*** Dataset content Section Begins ***
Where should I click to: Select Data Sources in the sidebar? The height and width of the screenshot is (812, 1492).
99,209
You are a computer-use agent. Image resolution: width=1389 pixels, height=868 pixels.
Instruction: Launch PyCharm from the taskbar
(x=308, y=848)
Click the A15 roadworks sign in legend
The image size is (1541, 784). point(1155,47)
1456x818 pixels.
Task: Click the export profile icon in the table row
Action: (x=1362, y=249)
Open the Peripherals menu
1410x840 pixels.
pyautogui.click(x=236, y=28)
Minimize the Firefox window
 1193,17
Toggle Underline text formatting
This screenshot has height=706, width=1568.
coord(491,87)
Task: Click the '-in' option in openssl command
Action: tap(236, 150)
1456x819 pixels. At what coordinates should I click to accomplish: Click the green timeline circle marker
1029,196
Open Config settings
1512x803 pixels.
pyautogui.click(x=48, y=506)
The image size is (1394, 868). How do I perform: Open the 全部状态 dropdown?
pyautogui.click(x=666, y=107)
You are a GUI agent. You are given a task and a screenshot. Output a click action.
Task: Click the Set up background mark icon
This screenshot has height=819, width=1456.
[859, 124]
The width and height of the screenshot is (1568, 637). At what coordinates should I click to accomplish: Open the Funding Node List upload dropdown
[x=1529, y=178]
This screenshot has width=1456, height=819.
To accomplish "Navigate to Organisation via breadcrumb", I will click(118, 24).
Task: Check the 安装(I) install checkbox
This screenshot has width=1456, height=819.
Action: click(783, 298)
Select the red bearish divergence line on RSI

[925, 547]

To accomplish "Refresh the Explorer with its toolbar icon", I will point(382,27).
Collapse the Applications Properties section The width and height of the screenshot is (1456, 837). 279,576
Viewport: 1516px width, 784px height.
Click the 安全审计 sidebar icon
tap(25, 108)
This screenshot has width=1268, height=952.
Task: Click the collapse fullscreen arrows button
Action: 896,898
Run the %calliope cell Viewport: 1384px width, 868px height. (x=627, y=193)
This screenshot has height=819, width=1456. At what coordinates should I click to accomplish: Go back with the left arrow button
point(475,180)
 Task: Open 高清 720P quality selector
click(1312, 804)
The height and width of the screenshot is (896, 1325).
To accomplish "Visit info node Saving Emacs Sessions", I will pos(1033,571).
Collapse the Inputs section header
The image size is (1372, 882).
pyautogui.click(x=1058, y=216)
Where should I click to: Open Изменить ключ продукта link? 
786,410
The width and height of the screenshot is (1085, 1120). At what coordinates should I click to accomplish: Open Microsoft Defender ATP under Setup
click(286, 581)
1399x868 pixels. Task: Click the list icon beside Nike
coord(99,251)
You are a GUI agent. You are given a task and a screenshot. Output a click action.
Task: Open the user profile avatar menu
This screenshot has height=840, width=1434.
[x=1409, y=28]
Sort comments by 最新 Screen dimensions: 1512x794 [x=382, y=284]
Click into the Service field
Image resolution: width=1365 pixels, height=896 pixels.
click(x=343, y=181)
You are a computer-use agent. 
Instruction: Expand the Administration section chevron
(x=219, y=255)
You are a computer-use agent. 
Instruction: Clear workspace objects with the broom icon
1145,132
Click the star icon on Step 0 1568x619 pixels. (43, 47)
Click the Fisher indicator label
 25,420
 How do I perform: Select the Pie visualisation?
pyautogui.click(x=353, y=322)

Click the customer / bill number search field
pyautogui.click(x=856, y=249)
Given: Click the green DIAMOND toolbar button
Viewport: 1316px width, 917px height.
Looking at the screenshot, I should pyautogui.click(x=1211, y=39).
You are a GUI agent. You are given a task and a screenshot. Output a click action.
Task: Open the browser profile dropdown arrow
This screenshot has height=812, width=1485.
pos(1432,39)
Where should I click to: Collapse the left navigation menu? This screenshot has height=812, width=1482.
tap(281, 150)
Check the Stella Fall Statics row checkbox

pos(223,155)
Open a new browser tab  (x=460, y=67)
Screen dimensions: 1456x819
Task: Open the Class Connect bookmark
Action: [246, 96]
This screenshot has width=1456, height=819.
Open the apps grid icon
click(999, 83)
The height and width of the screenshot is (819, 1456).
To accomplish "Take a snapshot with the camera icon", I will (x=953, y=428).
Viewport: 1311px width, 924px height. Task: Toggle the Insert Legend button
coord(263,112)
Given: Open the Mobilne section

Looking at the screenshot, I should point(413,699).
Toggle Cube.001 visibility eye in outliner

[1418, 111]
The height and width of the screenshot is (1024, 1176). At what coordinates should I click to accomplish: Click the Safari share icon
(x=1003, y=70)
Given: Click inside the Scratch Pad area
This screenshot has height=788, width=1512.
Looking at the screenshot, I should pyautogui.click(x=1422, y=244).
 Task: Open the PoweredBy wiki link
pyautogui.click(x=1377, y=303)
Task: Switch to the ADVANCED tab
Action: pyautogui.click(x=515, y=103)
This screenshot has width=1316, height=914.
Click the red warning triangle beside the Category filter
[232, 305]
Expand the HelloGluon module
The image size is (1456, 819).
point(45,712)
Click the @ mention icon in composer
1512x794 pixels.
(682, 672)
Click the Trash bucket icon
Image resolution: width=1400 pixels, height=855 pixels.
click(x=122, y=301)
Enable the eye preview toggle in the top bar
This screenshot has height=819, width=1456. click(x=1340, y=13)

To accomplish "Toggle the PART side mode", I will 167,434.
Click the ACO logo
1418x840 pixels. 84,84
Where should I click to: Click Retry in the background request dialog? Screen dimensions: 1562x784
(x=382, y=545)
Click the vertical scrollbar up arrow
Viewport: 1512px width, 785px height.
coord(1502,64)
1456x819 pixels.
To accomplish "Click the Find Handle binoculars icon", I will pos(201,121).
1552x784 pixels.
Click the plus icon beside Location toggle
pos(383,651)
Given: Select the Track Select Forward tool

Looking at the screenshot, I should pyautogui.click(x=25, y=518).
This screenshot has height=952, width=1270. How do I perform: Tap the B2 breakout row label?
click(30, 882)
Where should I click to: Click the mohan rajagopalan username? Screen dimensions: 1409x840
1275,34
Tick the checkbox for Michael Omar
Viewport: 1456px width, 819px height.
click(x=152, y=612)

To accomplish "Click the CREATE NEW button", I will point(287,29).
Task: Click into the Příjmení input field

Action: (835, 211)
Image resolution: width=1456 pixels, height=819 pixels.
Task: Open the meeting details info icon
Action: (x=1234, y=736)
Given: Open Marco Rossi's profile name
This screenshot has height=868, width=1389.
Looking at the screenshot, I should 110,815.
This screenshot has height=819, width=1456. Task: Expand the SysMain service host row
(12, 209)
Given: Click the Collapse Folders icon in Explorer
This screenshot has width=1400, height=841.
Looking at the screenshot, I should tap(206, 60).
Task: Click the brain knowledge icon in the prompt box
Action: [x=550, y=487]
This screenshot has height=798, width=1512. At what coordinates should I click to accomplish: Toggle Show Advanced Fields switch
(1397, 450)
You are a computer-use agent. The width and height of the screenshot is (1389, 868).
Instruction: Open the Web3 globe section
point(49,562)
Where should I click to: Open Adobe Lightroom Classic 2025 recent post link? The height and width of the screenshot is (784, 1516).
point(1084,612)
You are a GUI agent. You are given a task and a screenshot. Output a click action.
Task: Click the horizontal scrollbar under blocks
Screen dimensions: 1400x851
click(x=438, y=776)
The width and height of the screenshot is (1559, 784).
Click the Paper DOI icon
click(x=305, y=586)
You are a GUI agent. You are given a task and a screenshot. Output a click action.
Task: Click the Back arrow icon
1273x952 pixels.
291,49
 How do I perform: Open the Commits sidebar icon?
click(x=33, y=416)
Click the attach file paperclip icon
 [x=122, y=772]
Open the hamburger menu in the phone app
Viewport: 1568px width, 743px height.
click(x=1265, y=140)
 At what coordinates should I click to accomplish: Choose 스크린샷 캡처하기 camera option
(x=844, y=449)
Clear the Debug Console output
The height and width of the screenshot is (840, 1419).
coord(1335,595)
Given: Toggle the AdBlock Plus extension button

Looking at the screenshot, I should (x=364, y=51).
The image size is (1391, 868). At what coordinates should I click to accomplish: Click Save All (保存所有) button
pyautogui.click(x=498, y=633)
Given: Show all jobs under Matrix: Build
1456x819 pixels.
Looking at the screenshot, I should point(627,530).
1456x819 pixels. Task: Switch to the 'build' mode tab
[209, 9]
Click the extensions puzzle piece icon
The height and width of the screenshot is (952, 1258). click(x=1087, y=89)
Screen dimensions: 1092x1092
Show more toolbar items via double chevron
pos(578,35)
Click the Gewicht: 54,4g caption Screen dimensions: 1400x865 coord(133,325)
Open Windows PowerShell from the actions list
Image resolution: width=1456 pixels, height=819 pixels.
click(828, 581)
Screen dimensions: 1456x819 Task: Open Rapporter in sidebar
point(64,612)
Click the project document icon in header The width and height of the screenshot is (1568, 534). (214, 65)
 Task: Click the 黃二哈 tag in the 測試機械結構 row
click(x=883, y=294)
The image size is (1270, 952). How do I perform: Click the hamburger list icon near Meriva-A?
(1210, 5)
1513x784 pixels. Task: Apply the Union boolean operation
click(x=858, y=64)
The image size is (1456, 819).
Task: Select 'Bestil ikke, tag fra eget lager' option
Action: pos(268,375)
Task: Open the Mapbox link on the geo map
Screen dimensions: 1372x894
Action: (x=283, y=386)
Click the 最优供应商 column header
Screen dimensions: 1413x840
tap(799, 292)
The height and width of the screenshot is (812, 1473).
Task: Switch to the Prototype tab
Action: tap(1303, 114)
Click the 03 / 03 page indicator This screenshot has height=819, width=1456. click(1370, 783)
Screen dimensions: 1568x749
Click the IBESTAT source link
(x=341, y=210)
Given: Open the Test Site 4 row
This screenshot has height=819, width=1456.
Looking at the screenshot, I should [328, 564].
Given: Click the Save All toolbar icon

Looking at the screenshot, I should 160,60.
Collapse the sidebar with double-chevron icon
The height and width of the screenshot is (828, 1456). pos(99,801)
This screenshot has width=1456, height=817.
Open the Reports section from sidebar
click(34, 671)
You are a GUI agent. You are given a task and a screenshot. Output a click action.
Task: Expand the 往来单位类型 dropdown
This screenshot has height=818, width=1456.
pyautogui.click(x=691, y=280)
*** Dataset content Section Ends ***
**Task prompt:**
Each line in the data that holds the word "computer" must be copied.

**Expected output:**
You are a computer-use agent. Image resolution: width=1389 pixels, height=868 pixels.
You are a computer-use agent. 
You are a computer-use agent. 
You are a computer-use agent. The width and height of the screenshot is (1389, 868).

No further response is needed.